Data security for RCS Business Messaging (RBM)

This document answers common questions about RCS Business Messaging (RBM) data security and associated topics.

RBM is a messaging platform that businesses use to send One-Time Passwords (OTPs) and engage customers in dialog about transactions, customer service, promotions, and more. Google provides an RBM API to deliver messages between businesses and end users through Google servers.

Typically, businesses work with messaging partners (including aggregators, Communications Platform as a Service (CPaaS) providers, carriers, and other RCS solution providers) who connect to the Google API to build and maintain RBM agents on the business's behalf. Partners who want to use RBM through the API or the Business Communications Developer Console must agree to Google's RBM Terms of Service and Acceptable Use Policy. Because Google is acting as a Data Processor, partners are also governed by Google's Data Processing Addendum.

Certification and compliance

Is RBM certified by any third parties?

RBM and Google's RCS infrastructure are independently audited on an annual basis to ensure compliance with widely recognized quality and data security standards. Our services hold ISO 27001, SOC 2, and SOC 3 certifications.
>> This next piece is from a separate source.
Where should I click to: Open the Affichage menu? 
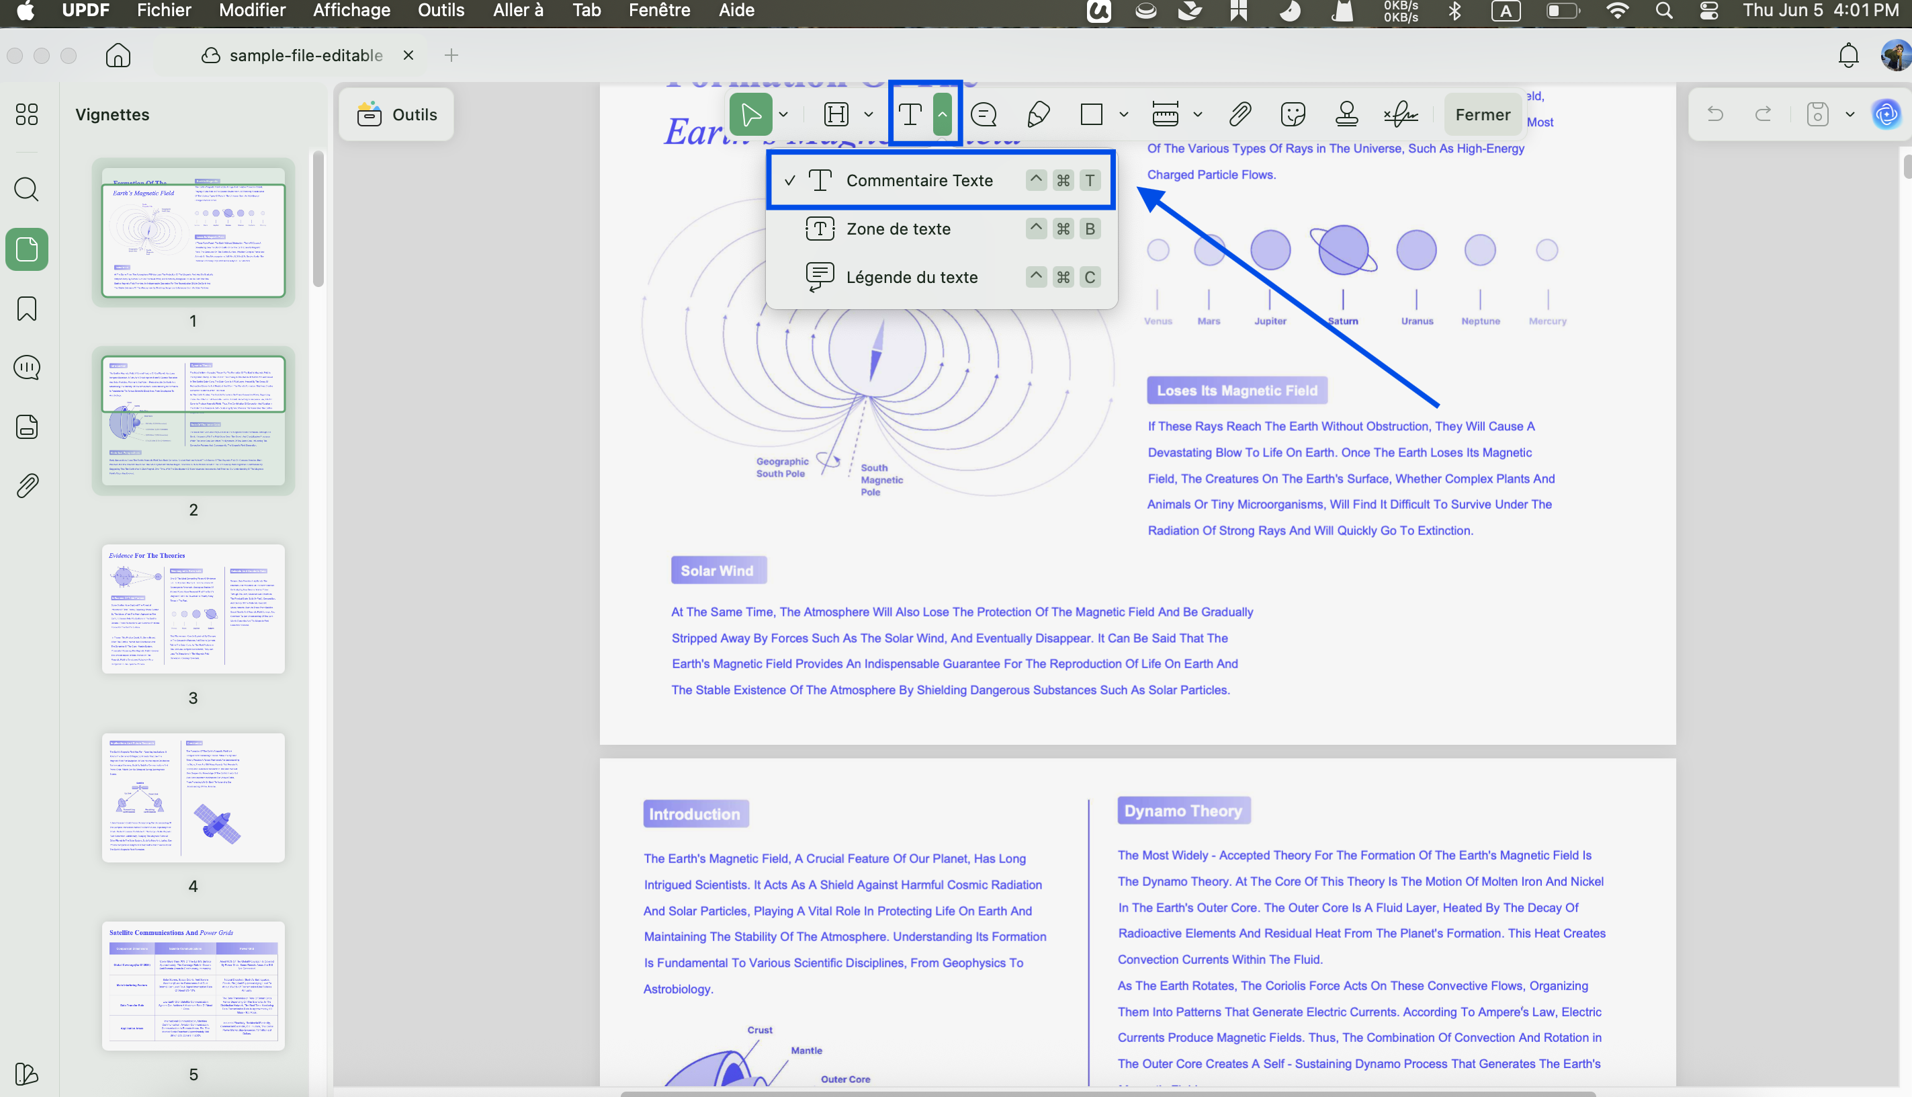(x=351, y=11)
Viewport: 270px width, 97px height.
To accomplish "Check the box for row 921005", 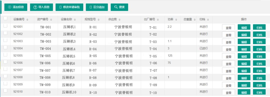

Contact your account manager if you'd like copies of the certificates.

Is RBM compliant with EU Payment Services Directive 2 (PSD2)?

Yes, RBM is compliant with PSD2, which requires Strong Customer Authentication (SCA). Because RBM is associated with the end user's verified phone number and SIM card, a One-Time Password (OTP) sent using RBM constitutes a compliant SCA "possession element" as described by the European Banking Authority.

Data processing

What does it mean for Google to be a Data Processor?

With RBM, Google serves as a Data Processor and the business or partner serves as a Data Controller. TheData Processing Addendum (DPA) explains that Google is a Data Processor and it governs the terms for handing data on behalf of businesses and partners.

Does the DPA apply to all end users who interact with an RBM agent?

Yes, the DPA applies to all end users and their data. Google built the RBM platform to comply with the DPA and ensure that all end users receive the same high level of data security.

Message storage and encryption

What data is stored on the end user's device?

Metadata about RBM agents and the messages exchanged with them are stored on the end user's device. These messages may include personal information shared with an RBM agent.

How is the agent's "region" related to message storage?

The region that a partner specifies during agent setup tells RBM where the agent is located. Google uses this information to determine where message data should be stored and to optimize the routing of message traffic to the agent.

For the most part, messages are stored in data centers within the specified region (refer to the DPA for more information on data center and network security). However, Google may reroute message traffic if a regional outage occurs. This means that message data may not be stored exclusively in the agent's specified region.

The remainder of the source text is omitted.